Au moment où la guerre se prépare (printemps 1913), le récit se tourne brusquement du côté du poète, dont il narre la déchéance, l’enfermement dans les drogues, un poète soudain contraint, à seule fin de survivre, de vendre la plupart de ses livres, « qui faisaient partie de lui-même, qui lui avaient montré la voie ». On pourrait alors croire qu’il en est fini de leur histoire et que l’essentiel a été dit. Il n’en est rien. C’est qu’ils souhaitent pouvoir mêler tous leurs mots en une seule matière, mettre leurs deux vies en commun, nonobstant leur séparation. Il la convainc de se droguer avec lui, et avant qu’il ne la pousse à épouser un homme près duquel elle se laissera mourir, préférant partager avec son frère, à distance (devenue celle de la guerre), le délabrement physique et la souffrance morale, elle accouche d’un enfant mort, ce soleil noir fruit de leur liaison incestueuse.
Alors que la guerre ensanglante l’Europe, le poète entrevoit un ultime salut : mourir avec sa sœur, sceller leur amour dans une seule et même mort, loin de tout regard, dans le creux de quelque montagne.
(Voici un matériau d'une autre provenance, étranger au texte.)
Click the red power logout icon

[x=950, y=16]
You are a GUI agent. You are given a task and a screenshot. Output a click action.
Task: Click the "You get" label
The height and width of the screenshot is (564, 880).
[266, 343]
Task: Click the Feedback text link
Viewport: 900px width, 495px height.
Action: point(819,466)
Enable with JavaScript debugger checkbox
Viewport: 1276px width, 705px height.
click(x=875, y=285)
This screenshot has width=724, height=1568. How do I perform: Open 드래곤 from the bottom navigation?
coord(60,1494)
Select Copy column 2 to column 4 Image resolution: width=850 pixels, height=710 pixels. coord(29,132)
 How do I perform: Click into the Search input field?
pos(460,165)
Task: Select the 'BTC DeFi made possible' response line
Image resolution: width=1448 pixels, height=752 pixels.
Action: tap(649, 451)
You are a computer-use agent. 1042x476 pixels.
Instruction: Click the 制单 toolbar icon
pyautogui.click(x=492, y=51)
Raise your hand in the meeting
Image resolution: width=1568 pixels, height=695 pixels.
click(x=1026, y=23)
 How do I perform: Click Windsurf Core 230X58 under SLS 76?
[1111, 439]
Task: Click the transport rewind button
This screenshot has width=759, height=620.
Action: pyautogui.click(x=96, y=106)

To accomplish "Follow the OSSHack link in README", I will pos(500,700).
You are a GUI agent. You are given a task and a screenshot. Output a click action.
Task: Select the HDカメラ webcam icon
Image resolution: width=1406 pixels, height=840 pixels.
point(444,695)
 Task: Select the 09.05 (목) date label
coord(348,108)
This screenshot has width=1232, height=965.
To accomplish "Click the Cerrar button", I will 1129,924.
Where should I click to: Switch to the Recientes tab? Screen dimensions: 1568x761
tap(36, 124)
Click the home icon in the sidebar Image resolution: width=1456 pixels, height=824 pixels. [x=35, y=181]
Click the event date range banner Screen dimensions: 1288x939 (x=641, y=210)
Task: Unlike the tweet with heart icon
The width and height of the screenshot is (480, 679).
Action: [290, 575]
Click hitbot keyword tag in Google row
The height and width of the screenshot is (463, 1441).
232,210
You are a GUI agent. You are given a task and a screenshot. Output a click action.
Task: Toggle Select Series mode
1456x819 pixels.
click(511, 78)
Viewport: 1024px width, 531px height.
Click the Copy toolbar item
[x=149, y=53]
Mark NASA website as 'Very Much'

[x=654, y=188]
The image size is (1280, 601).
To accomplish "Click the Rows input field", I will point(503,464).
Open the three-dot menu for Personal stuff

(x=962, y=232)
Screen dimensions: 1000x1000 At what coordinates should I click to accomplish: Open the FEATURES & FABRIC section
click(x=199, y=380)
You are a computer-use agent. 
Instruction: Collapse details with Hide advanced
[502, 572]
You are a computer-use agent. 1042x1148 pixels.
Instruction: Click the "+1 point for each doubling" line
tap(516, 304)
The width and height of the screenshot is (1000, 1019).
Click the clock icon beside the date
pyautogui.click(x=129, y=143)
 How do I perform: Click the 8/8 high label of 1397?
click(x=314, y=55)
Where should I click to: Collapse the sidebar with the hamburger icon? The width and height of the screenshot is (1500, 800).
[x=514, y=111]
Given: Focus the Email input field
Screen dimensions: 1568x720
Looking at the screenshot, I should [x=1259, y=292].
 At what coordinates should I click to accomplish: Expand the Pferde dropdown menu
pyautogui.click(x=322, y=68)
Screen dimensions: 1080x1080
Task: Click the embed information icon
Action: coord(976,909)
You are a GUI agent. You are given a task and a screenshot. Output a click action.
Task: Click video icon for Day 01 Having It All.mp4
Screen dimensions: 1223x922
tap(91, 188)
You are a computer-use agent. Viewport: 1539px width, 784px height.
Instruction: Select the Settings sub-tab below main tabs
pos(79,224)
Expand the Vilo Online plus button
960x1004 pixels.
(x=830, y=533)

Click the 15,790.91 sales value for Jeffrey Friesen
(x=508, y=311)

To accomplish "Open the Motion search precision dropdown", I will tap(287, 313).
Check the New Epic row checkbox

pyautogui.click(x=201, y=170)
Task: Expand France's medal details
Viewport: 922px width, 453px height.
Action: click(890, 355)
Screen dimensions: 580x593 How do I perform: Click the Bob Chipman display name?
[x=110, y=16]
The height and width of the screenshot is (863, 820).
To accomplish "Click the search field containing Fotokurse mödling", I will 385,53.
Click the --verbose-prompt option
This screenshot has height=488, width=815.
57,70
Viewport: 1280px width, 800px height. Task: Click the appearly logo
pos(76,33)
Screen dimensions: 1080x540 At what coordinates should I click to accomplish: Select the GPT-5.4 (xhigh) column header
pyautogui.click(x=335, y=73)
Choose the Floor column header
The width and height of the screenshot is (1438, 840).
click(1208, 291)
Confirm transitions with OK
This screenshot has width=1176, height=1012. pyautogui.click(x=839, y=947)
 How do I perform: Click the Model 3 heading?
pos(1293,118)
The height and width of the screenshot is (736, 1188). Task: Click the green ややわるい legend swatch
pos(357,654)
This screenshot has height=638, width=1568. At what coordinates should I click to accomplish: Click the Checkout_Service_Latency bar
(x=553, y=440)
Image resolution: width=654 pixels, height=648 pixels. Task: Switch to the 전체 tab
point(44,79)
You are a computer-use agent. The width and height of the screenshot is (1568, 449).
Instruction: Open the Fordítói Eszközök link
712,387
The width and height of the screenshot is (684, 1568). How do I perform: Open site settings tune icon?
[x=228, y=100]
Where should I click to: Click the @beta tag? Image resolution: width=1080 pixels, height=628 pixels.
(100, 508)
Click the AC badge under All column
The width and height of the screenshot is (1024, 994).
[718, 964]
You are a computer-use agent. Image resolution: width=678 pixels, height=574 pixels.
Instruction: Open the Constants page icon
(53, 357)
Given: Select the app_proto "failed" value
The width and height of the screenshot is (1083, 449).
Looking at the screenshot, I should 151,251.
Mais lui qui a toujours rêvé au lieu que de vivre, toujours écrit des poèmes au lieu que d’agir, c’est seul qu’il meurt, d’une mort que certains attribuent à la drogue, d’autres au suicide, mais auquel sa sœur refuse de croire jusqu’à ce qu’elle le rejoigne dans l’au-delà en se laissant tomber d’une fenêtre, face à un ciel où elle a cru entrevoir Dieu.
Au-delà de l’histoire, qui émeut par son intensité aussi bien que par les destins qu’elle évoque, chaque phrase de Louis-Combet séduit d’abord par la langue qui la travaille, une langue exigeante, soyeuse, réglée au millimètre près (on aimerait parfois qu’elle s’autorise des excès, quelques brèves extravagances). Une langue radicalement classique, à laquelle on reprocherait quand même son usage abusif de l’épithète, mais capable de mettre en mots l’opacité du désir et de dépouiller l’inceste de tout caractère monstrueux. Ce qui n’est pas rien.

Blesse, ronce noire
Claude Louis-Combet
José Corti
128 pages, 8

* La revue Nu(e) consacre son N°27 à Claude Louis-Combet, avec des illustrations de Henri Maccheroni (158 p., 20 29, avenue Primerose 06000 Nice)

Le soleil de l’inceste Par Didier Garcia
Le Matricule des Anges n°50 , février 2004.